Anti-inflammatory and neuroprotective effects of triptolide on traumatic brain injury in rats

Traumatic brain injury (TBI) is characterized by neuroinflammation, brain edema, and cerebral damage leading to impairment of neurobehavioral function. Triptolide (PG-490), a diterpenoid component from Tripterygium wilfordii Hook F., has anti-inflammatory properties. Whether triptolide has neuroprotective functions when treating TBI is unclear. To investigate this possibility, Sprague-Dawley rats were treated with triptolide immediately after TBI had been induced by a controlled cortical impact procedure or after a sham procedure. TBI produced neuroinflammation when measured on day 1 after TBI, induced cerebral damage when measured on day 1 and day 3, and impaired neurobehavioral functioning over a 28-day observation period. Triptolide suppressed TBI-induced increases in contusion volume, cell apoptosis, edema and the levels of various pro-inflammatory mediators in the brain. Thriptolide reversed the TBI-induced decrease in brain levels of anti-inflammatory cytokine interleukin-10. Importantly, triptolide improved neurobehavioral outcomes regarding motor, sensory, reflex and balance function. We conclude that triptolide confers neuroprotection against TBI, at least in part, via its anti-inflammatory activity.

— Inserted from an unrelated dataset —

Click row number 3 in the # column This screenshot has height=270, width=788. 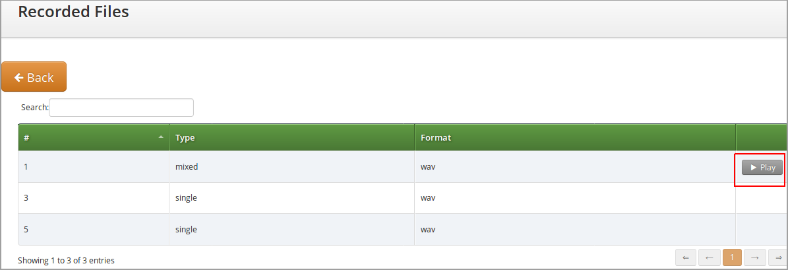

► We investigated neuroprotective functions of triptolide in treating traumatic brain injury (TBI) in a rat model. ► Triptolide suppressed TBI-induced increases in contusion volume, cell apoptosis, edema and the levels of various pro-inflammatory mediators in the brain. ► Thriptolide reversed the TBI-induced decrease in brain levels of anti-inflammatory cytokine. ► Triptolide improved neurobehavioral outcomes. ► Triptolide confers neuroprotection against TBI, at least in part, via its anti-inflammatory activity.